Я ответил, что надо драться — дело осталось за малостью.
— Хорошо,— сказал он,— поезжайте в Стокгольм, а мы доведем директивы. Видимо, на Политбюро опять будет сражение.
В Стокгольме я сразу же начал встречаться со своими коллегами — послами: Берри, Хансеном, Гашиньяром, Цитроном, Идесом, Лидгартом, Кахилуотто, Куатильеро. И всем говорил примерно одно и то же:
— Я ни на шаг не сдвинусь больше по инспекциям, пока не будет согласован раздел по уведомлениям, и прежде всего, какая конкретно военная деятельность будет подлежать уведомлению. Вместо цифровых параметров можно пока оставить многоточия, но весь остальной текст должен быть согласован.
О внегарнизонной деятельности не упоминал. Но коллеги понимали, что именно она имеется в виду. Тем более, что я только что вернулся из Москвы, и это воспринималось как четкий сигнал. Тут же, правда, был пущен слух, что Советский Союз ужесточает позиции. Но мне это даже было на руку. В Москве в эти дни проходили жаркие дебаты, и нам во что бы то ни стало надо было выбить из рук Ахромеева козырной довод, что соглашаться на инспекцию нельзя, так как НАТО продолжает настаивать на уведомлении о внегарнизонной деятельности.

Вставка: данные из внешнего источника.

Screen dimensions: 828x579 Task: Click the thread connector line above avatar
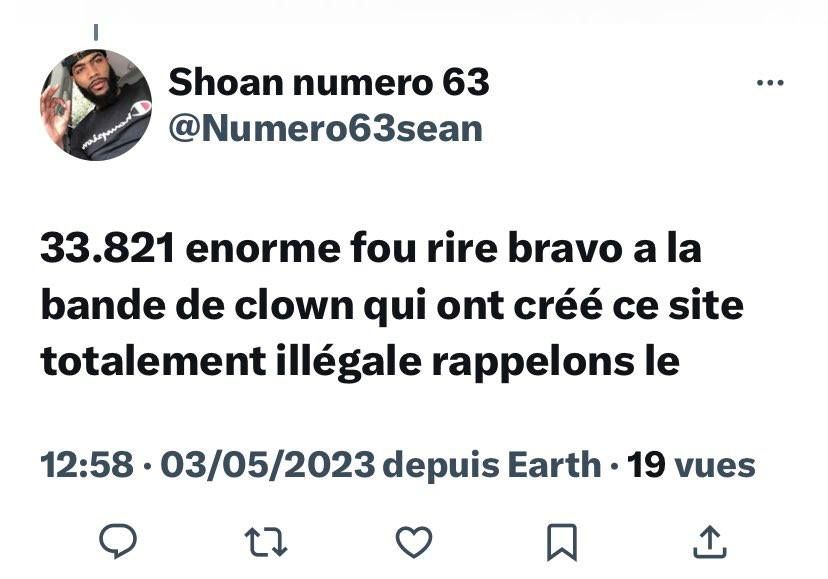tap(96, 32)
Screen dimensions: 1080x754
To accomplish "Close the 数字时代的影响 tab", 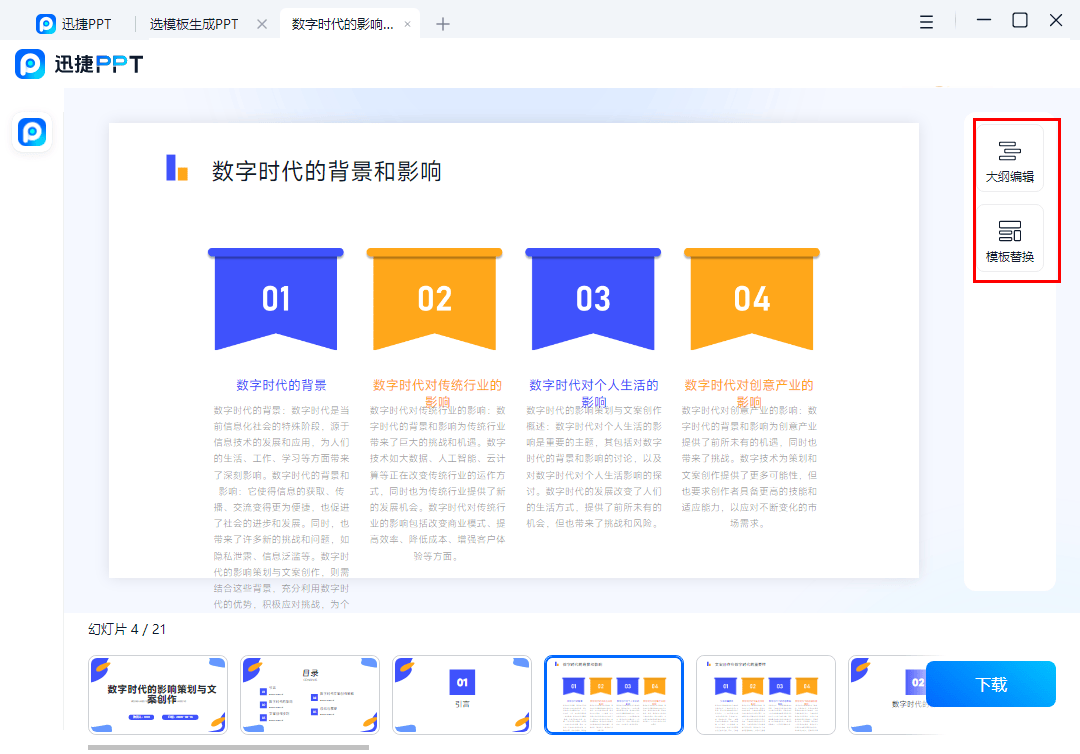I will (407, 22).
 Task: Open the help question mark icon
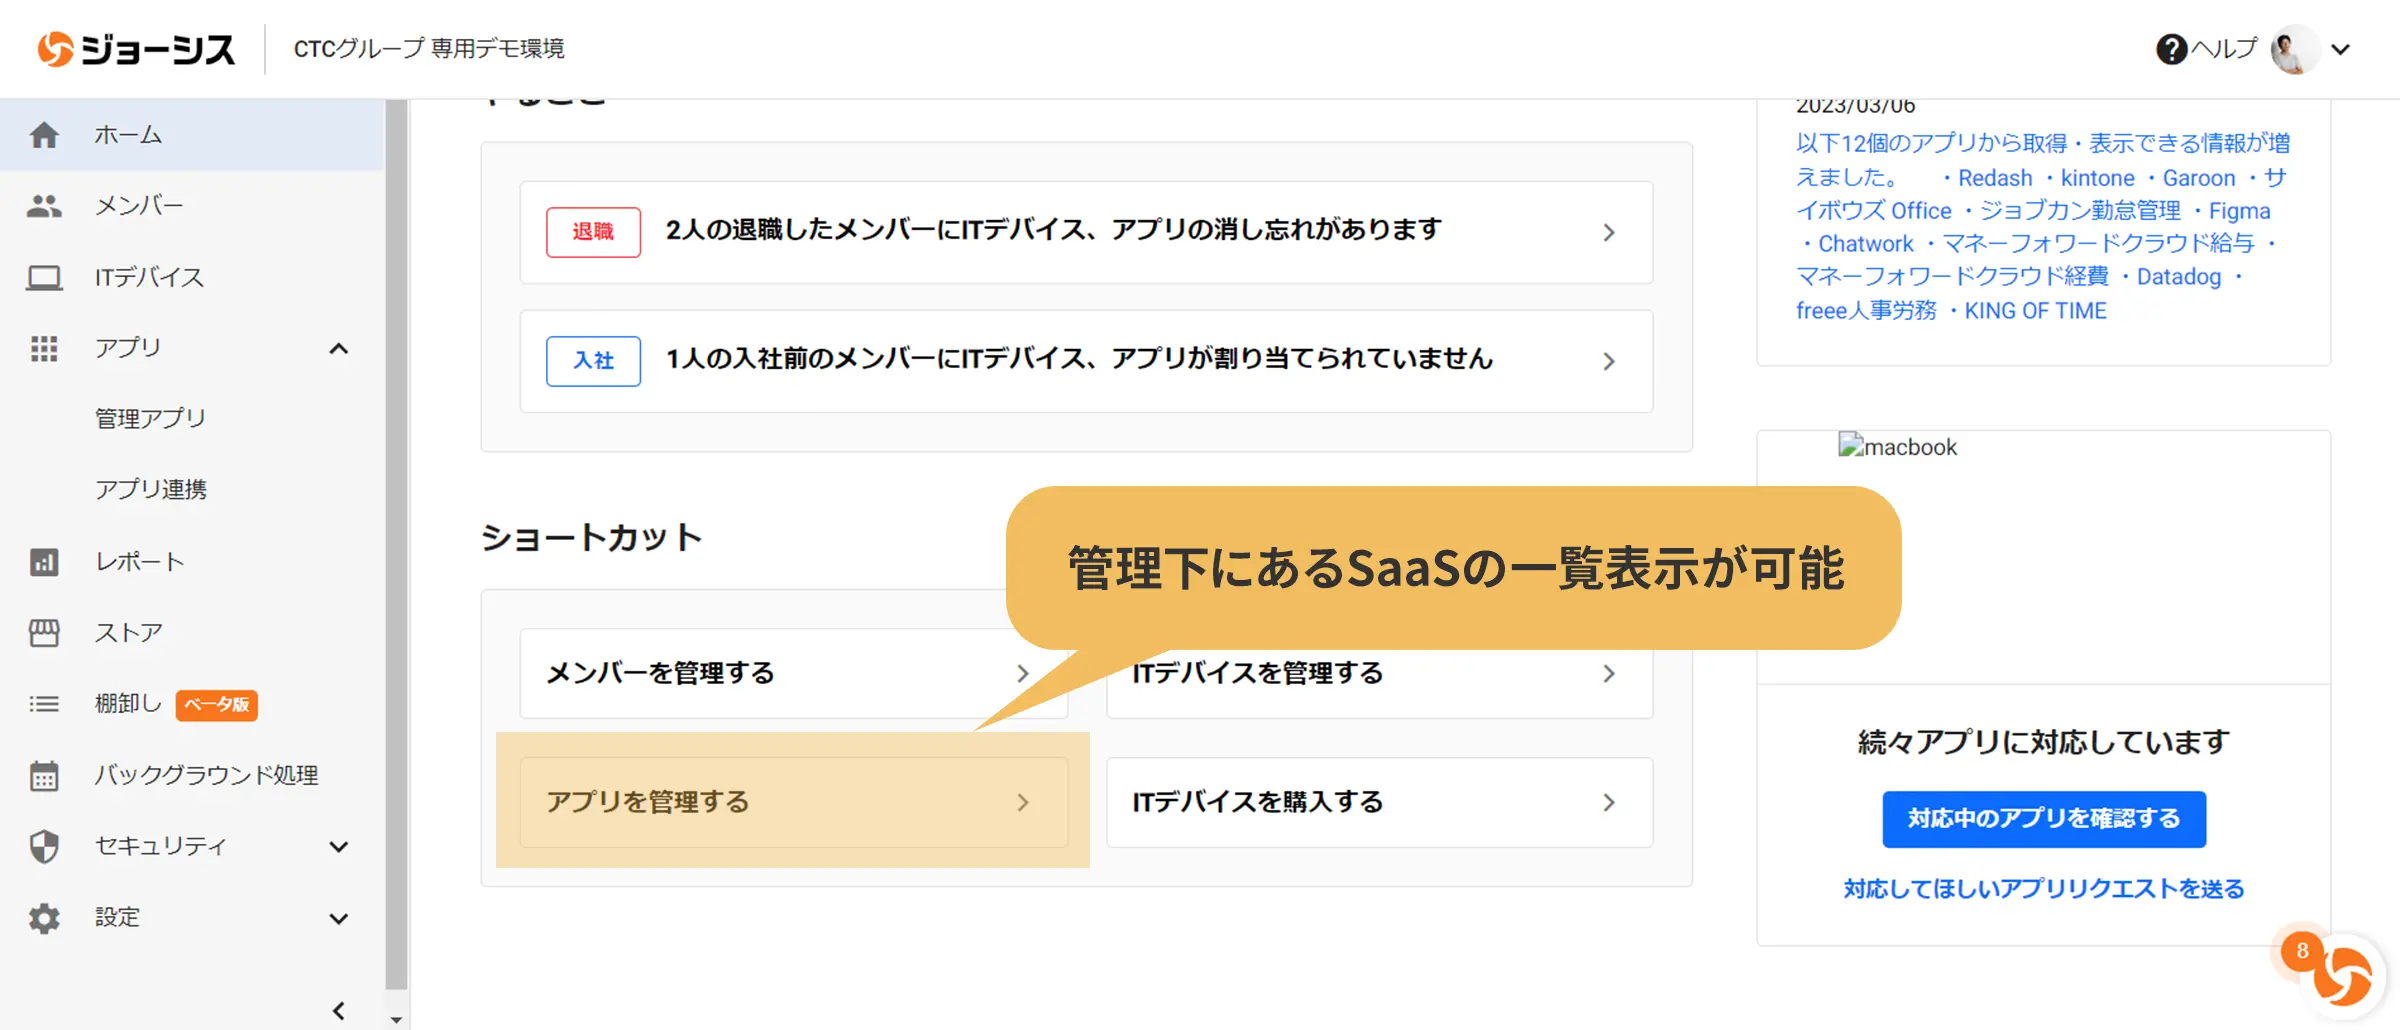click(x=2171, y=49)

Переговоры такая тактика не задержала, а может быть, даже ускорила. Ричард Берри, с которым я встретился уже 9 сентября, туманно рассуждал, что проблемы инспекции сейчас рассматриваются в Вашингтоне и в НАТО. Для США главное — это свобода выбора инспектирующего государства, в том числе при проведении воздушной инспекции. Если Советский Союз пойдет навстречу в этом вопросе, то США готовы серьезно учесть озабоченности советской стороны в других областях.

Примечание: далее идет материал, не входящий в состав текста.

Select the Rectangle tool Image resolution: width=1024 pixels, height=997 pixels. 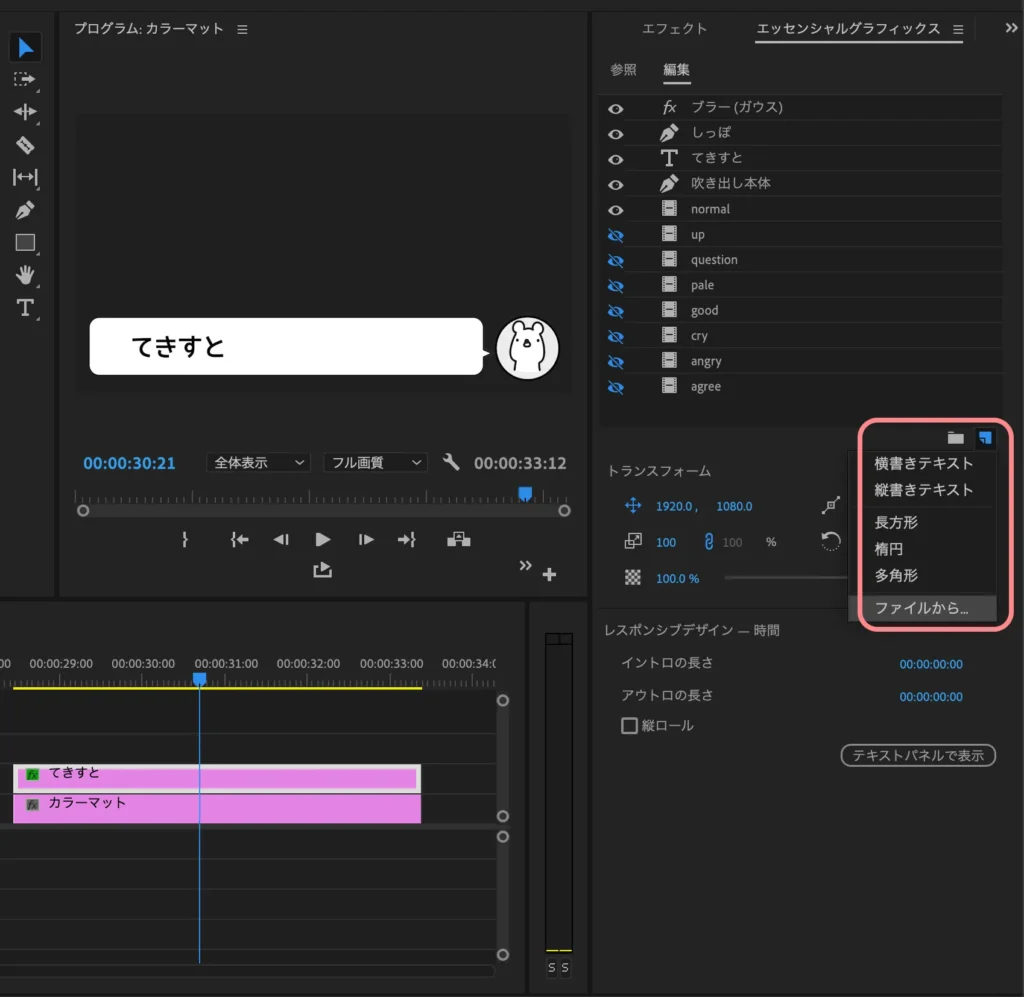[x=25, y=242]
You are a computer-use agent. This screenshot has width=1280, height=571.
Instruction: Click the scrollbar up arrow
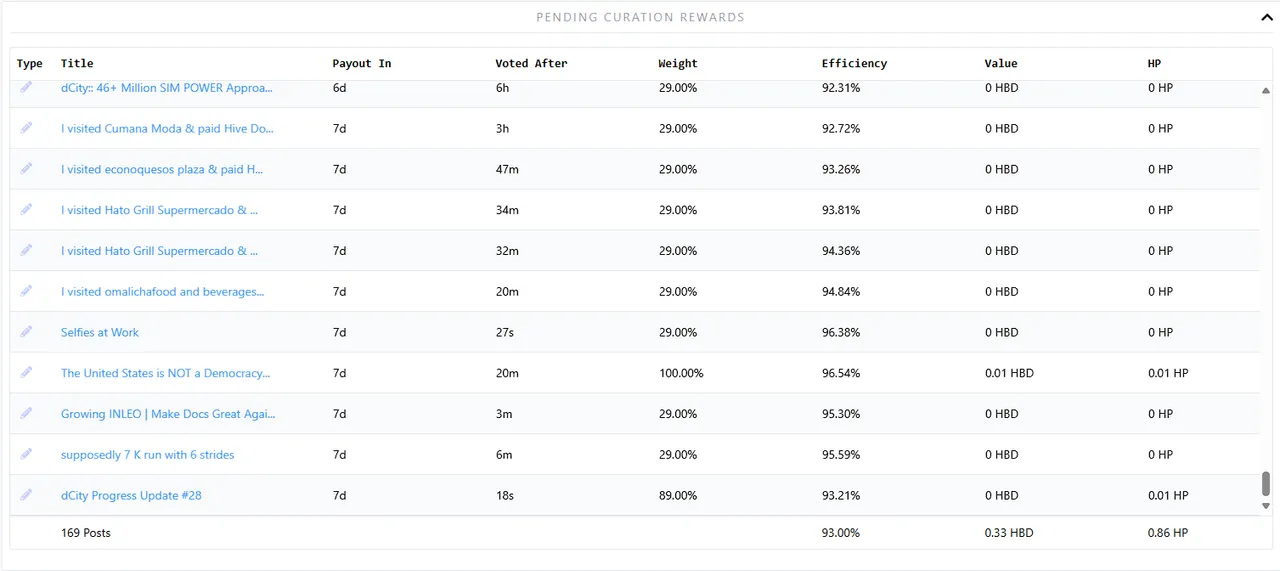click(1266, 90)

А посол Гашиньяр довольно прямо намекнул: из Парижа пришел ободряющий сигнал — компромисс по инспекции, который мы обсуждали, может быть принят. Нужно лишь четко придерживаться двух основополагающих принципов. Во— первых, установить гибкую связь между закрытым районом и районом, обозначенным для проведения инспекции. А во— вторых — придерживаться правила, что образование закрытых районов не будет препятствовать проведению инспекции.
Но как раз такой подход и был заложен в проекте директив, подготовленном в МИДе на Смоленской. Нужно было только пробить его через сопротивление советских «заинтересованных ведомств».
12 сентября делегация дала телеграмму в Москву, что полностью согласован текст по неприменению силы.